When the pedicel of a tentacle is cut off by a sharp pair of scissors quite close beneath the gland, the tentacle generally becomes inflected. I tried this experiment repeatedly, as I was much surprised at the fact, for all other parts of the pedicels are insensible to any stimulus. These headless tentacles after a time re-expand; but I shall return to this subject. On the other hand, I occasionally succeeded in crushing a gland between a pair of pincers, but this caused no inflection. In this latter case the tentacles seem paralysed, as likewise follows from the action of too strong solutions of certain salts, and by too great heat, whilst weaker solutions of the same salts and a more gentle heat cause movement.

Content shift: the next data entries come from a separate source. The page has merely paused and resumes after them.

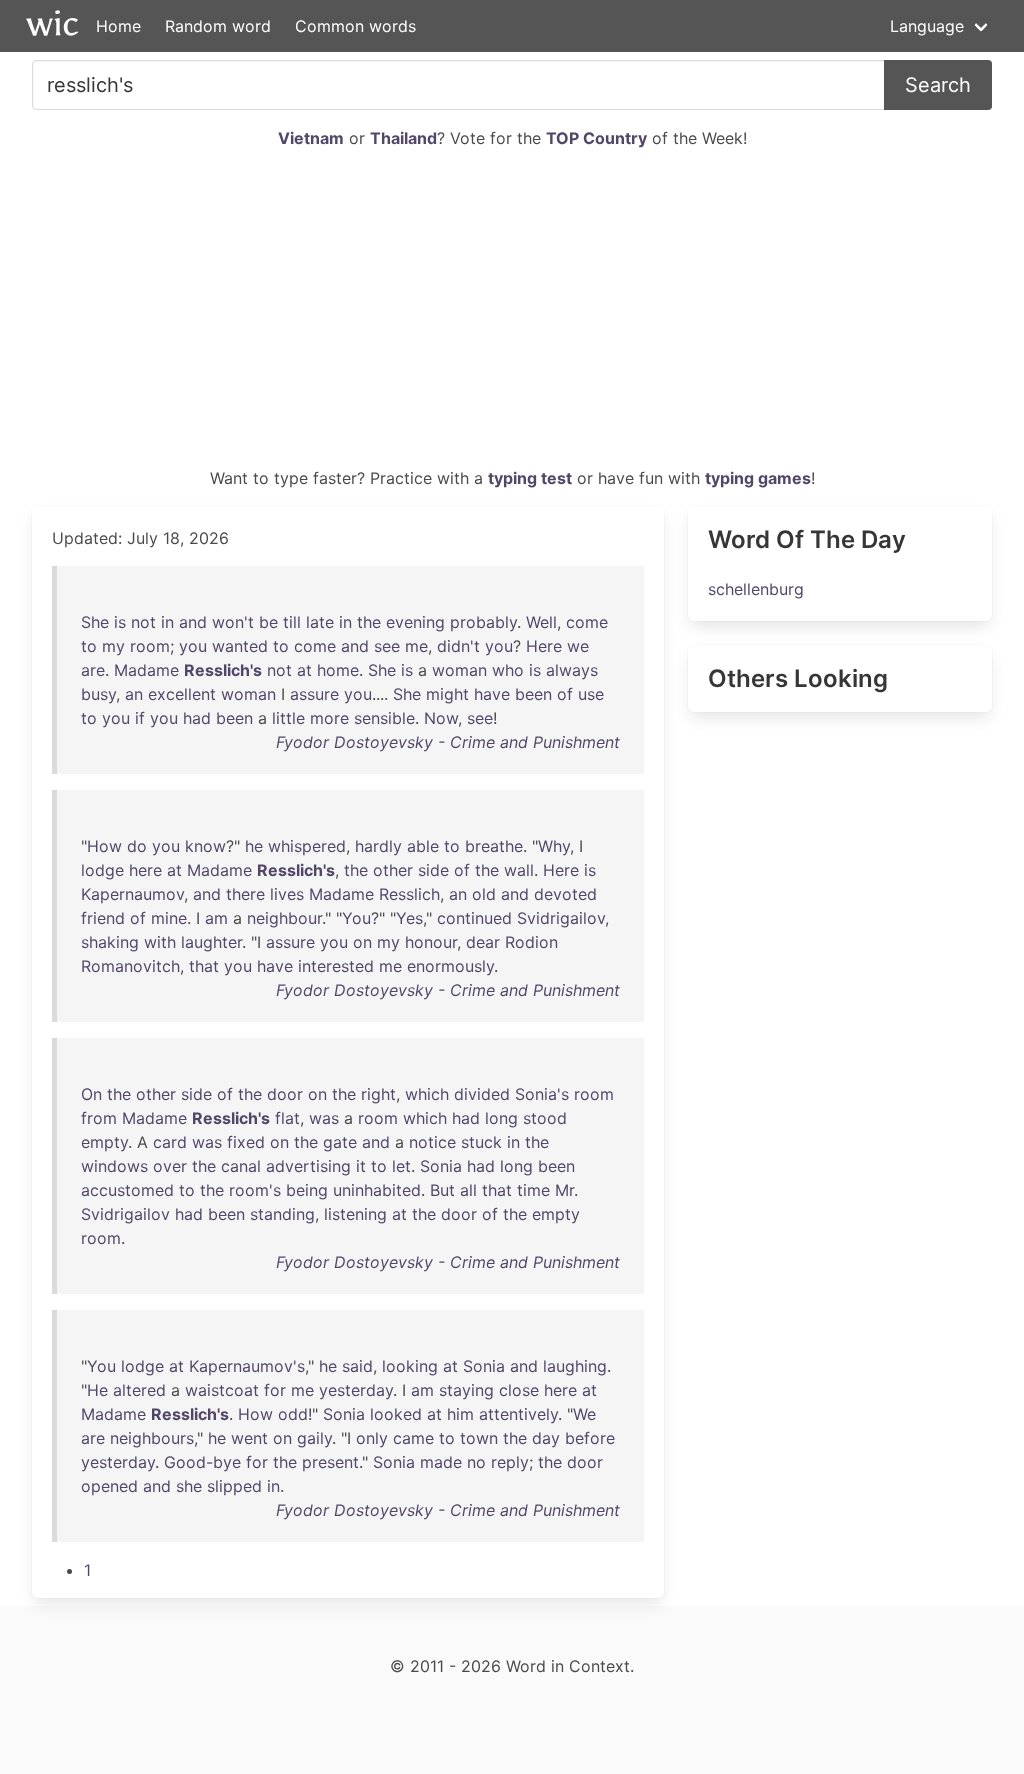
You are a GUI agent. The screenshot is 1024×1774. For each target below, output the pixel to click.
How (104, 846)
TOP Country (596, 138)
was (324, 1118)
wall (519, 870)
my (113, 646)
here (145, 870)
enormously (450, 966)
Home (118, 26)
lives (287, 894)
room (150, 646)
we (578, 646)
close (519, 1390)
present (330, 1462)
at (304, 670)
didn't (458, 646)
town (479, 1438)
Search (938, 85)
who (508, 670)
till (292, 622)
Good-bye (202, 1462)
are (93, 670)
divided (482, 1094)
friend (103, 918)
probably (483, 622)
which (427, 1094)
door (285, 1094)
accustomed (127, 1190)
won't (233, 622)
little (288, 718)
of (565, 694)
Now (441, 718)
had (197, 718)
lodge (102, 870)
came (413, 1438)
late (320, 622)
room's (255, 1190)
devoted (565, 894)
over (170, 1166)
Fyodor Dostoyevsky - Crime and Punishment (448, 742)
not (143, 622)
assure (314, 694)
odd (293, 1414)
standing (282, 1214)
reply (510, 1462)
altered (139, 1390)
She (95, 622)
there (245, 894)
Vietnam (311, 138)
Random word (218, 26)
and (193, 622)
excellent (182, 694)
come (587, 622)
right (378, 1094)
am (216, 918)
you (193, 646)
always (572, 670)
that (204, 966)
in (167, 622)
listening (355, 1214)
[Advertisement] (512, 316)
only (372, 1438)
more (329, 718)
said (357, 1366)
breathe (494, 846)
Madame (146, 670)
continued (474, 918)
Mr (564, 1190)
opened (109, 1486)
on (362, 942)
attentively (518, 1414)
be (268, 622)
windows (114, 1166)
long (501, 1118)
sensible (384, 718)
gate (340, 1142)
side (433, 870)
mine (169, 918)
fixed (246, 1142)
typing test (530, 478)
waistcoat (222, 1390)
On (91, 1094)
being (307, 1190)
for (275, 1390)
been (533, 694)
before (590, 1438)
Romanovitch (130, 966)
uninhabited (377, 1190)
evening (415, 622)
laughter (211, 942)
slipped (234, 1486)
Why (554, 846)
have (492, 694)
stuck (481, 1142)
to (89, 646)
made (441, 1462)
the (369, 622)
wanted (240, 646)
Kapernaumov (132, 894)
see (387, 646)
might (447, 694)
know (205, 846)
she (189, 1486)
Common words (355, 26)
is (120, 622)
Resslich (409, 894)
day (546, 1438)
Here (544, 646)
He (97, 1390)
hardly (378, 846)
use (591, 694)
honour (431, 942)
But (442, 1190)
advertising (308, 1166)
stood (545, 1118)
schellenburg (756, 589)
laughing (575, 1366)
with (160, 942)
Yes (409, 918)
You (356, 918)
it (361, 1166)
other (393, 870)
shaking (110, 942)
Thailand (403, 138)
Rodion (531, 942)
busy (98, 694)
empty (104, 1142)
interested (336, 966)
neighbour (284, 918)
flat (287, 1118)
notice (432, 1142)
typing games (758, 478)
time (533, 1190)
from (99, 1118)
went (249, 1438)
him (460, 1414)
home (338, 670)
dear (483, 942)
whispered (307, 846)
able (423, 846)
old (484, 894)
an (134, 694)
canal (241, 1166)
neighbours (152, 1438)
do (137, 846)
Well (541, 622)
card (170, 1142)
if (140, 718)
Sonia (441, 1166)
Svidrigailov (561, 918)
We (584, 1414)
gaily (314, 1438)
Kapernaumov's (247, 1366)
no (476, 1462)
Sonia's (542, 1094)
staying (466, 1390)
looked (396, 1414)
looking (410, 1366)
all (468, 1190)
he (254, 846)
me (416, 646)
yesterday (356, 1390)
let (401, 1166)
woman (459, 670)
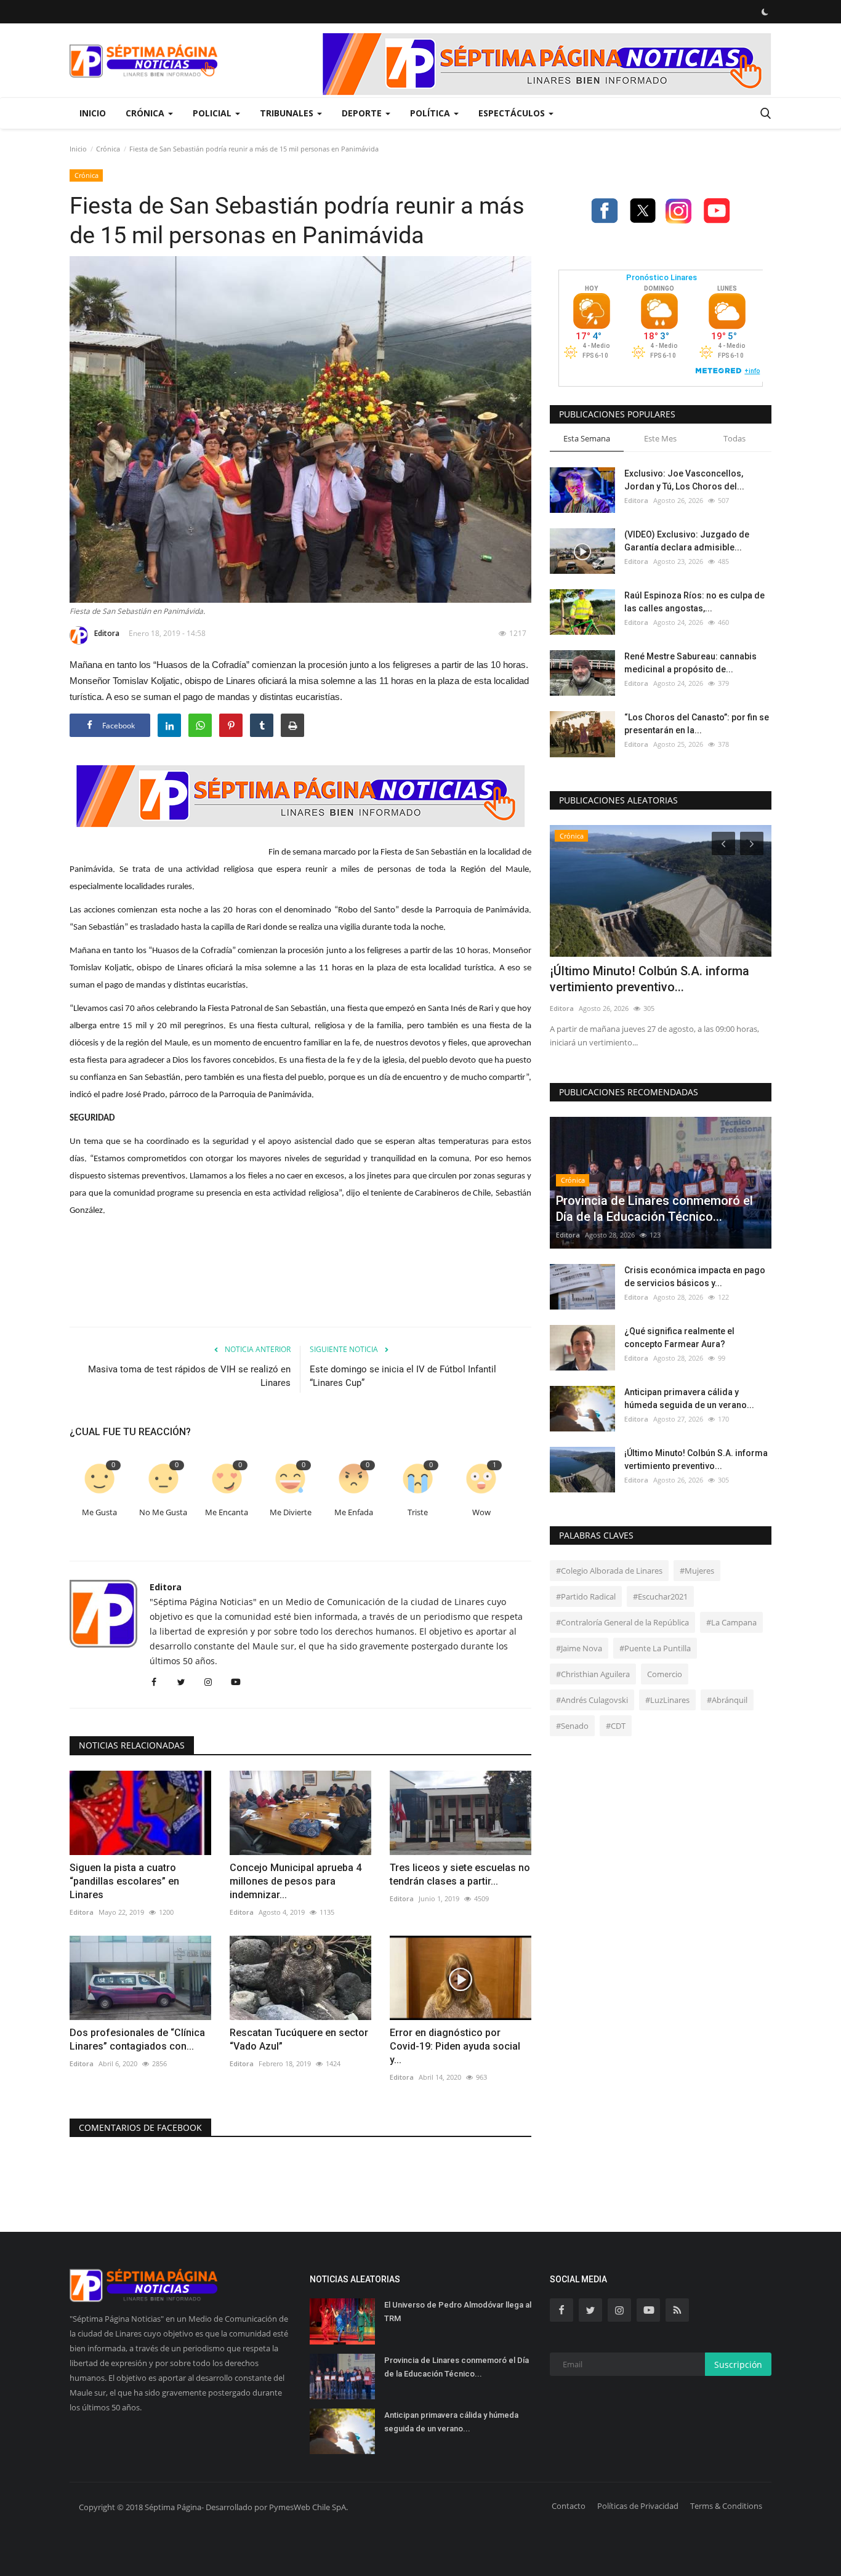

We shall also see in future chapters that various other fluids, some [page 37] vapours, and oxygen (after the plant has been for some time excluded from its action), all induce inflection, and this likewise results from an induced galvanic current.*
* My son Francis, guided by the observations of Dr. Burdon Sanderson on Dionaea, finds that if two needles are inserted into the blade of a leaf of Drosera, the tentacles do not move; but that if similar needles in connection with the secondary coil of a Du Bois inductive apparatus are inserted, the tentacles curve inwards in the course of a few minutes. My son hopes soon to publish an account of his observations. [page 38]
CHAPTER III.
AGGREGATION OF THE PROTOPLASM WITHIN THE CELLS OF THE TENTACLES.
Nature of the contents of the cells before aggregation--Various causes which excite aggregation--The process commences within the glands and travels down the tentacles-- Description of the aggregated masses and of their spontaneous movements--Currents of protoplasm along the walls of the cells--Action of carbonate of ammonia--The granules in the protoplasm which flows along the walls coalesce with the central masses--Minuteness of the quantity of carbonate of ammonia causing aggregation--Action of other salts of ammonia--Of other substances, organic fluids, &c.--Of water--Of heat--Redissolution of the aggregated masses--Proximate causes of the aggregation of the protoplasm--Summary and concluding remarks--Supplementary observations on aggregation in the roots of plants.
I WILL here interrupt my account of the movements of the leaves, and describe the phenomenon of aggregation, to which subject I have already alluded.